Genomic and immunohistochemical characterization of meningioma samples. (A) Copy number analysis from targeted next-generation sequencing data from sample 6 identified a genome-wide profile characteristic of a high-grade meningioma, including loss of 1p, 9p and monosomy of chromosomes 18 and 22. Focal homozygous deletion of CDKN2A/CDKN2B and intragenic deletion of MSH2 were present. (B) Gene-level view of MSH2 showed a homozygous intragenic deletion of exons 2 through 5 of MSH2 (NM_000251; log₂ ratio from −2.21 to −2.73) in the setting of 2p arm-level single copy loss.

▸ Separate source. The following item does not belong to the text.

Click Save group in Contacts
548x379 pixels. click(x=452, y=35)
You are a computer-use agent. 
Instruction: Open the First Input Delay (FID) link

Copy number is depicted as a log₂ ratio value. Immunohistochemistry on pretreatment meningioma resection (surgery 4/sample 4; S4) for (C) MSH2, (D) MSH6, (E) MLH1, and (F) PMS2. MSH2 and MSH6 staining was present only in nontumor cells. (G) Box and whiskers plot (5th to 95th percentiles) of tumor mutational burden (TMB; mutations per megabase) for Brigham and Women’s Hospital (BWH)/Dana-Farber Cancer Institute (DFCI) profile initiative cohort (n = 228 sequenced cases; Data Supplement) plus sequencing data for the mismatch repair (MMR)–deficient case BWH/DFCI 2 and for the Foundation Medicine cohort (FMI; n = 615 sequenced cases; Data Supplement). Patient cases with loss of function changes in MMR and MMR-related genes (from Table 2) are highlighted in red (dots and squares). For the BWH/DFCI profile initiative cohort, the mean TMB was 4.25 mutations/megabase (standard deviation, 2.55; standard error of the mean, 0.17; lower 95% CI of mean, 3.91; upper 95% CI of mean, 4.58). For the Foundation Medicine cohort, the mean TMB was 2.77 mutations/megabase (standard deviation, 8.08; standard error of the mean, 0.33; lower 95% CI of mean, 2.14; upper 95% CI of mean, 3.41).